Half-dragons have, by the rules, the same alignment as their dragon parent. So if you think that killing every black dragon is not evil, therefore killing every half-black dragon wouldn't be evil, either.
 

Wulf Ratbane

Adventurer
If this thread has taught me anything, it's that some people will go to any length to claim that PCs aren't allowed to commit evil actions - because apparently even when they do, it's just redefined as somehow being good.

This thread has taught me that most folks think there is a greater moral imperative to preserve the sanctity of your own soul than to save the lives of countless people.

Put one soul on one side of the balance, and an infinite number of lives on the other, and most folks here choose the soul.

1 soul > countless lives

1 innocent life > countless innocent lives

Makes for some interesting moral calculus.

Given the power (from whatever source) to kill all those evil black dragons, you guys are arguing that is it more good to use that power for the sole selfish purpose of just saving one's own family.
 

Krensky

First Post
This thread has taught me that most folks think there is a greater moral imperative to preserve the sanctity of your own soul than to save the lives of countless people.

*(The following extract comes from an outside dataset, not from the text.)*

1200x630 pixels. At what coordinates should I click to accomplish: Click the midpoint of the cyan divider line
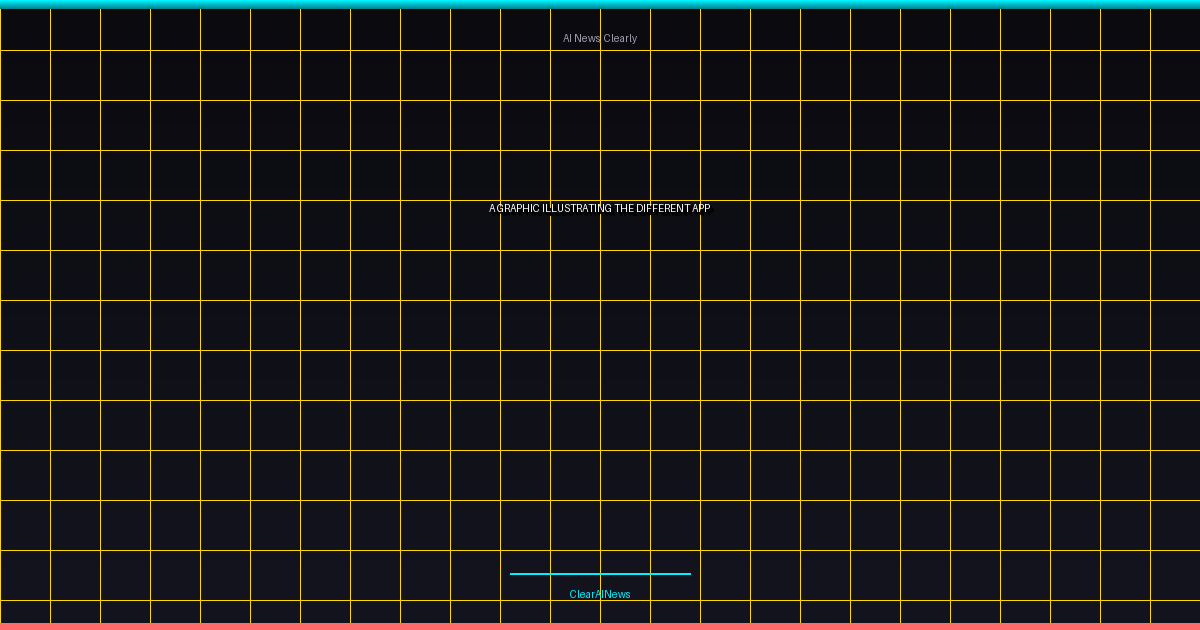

Put one soul on one side of the balance, and an infinite number of lives on the other, and most folks here choose the soul.

1 soul > countless lives

1 innocent life > countless innocent lives

Makes for some interesting moral calculus.

Given the power (from whatever source) to kill all those evil black dragons, you guys are arguing that is it more good to use that power for the sole selfish purpose of just saving one's own family.

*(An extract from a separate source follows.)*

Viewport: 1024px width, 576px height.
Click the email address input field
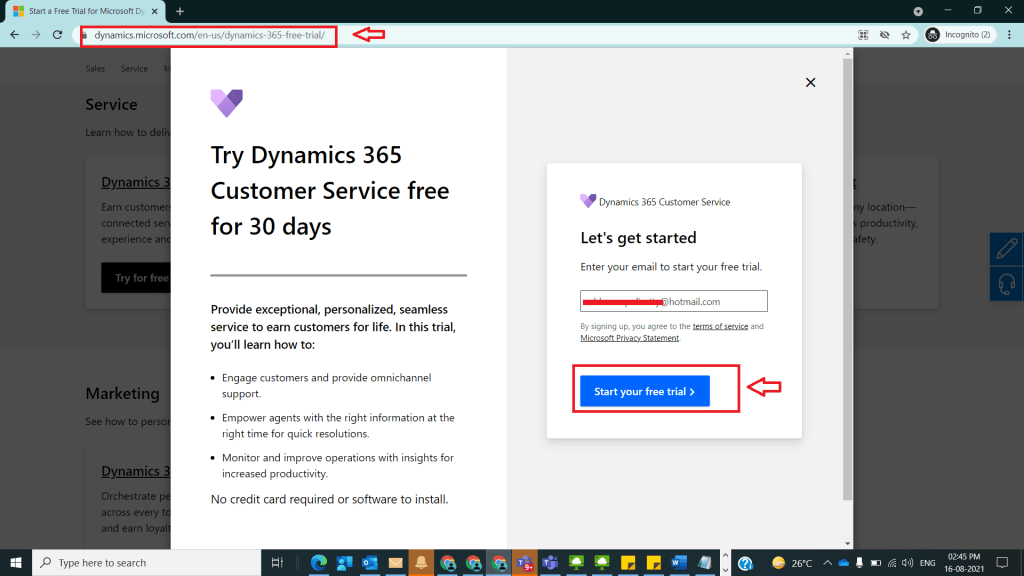tap(673, 301)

I'm arguing that any use of the power V is evil, and that killing something because it has and evil alignment just because it has an evil alignment is evil. I'm also arguing that comitting mass murder and making the dragon watch for aggrivated assault and attempted murder
is evil.
 

Cadfan

First Post
Even if all 1,000 of the dragons were evil, this would still be an evil act.

An Evil alignment is not an all-purpose "all morality bets are off, go ahead and slaughter me" badge - it means only that the creature in question is predisposed towards selfish, unkind actions. An evil creature - even a black dragon - might go through its entire existence without ever commiting acts so vile as to require a death sentence, even under medieval-style penal codes. Killing someone just because you know they're not a nice person is unambiguously evil.
What this sounds like to me is a flat out rejection of the entire concept of alignment as a meaningful descriptor or guide to actions.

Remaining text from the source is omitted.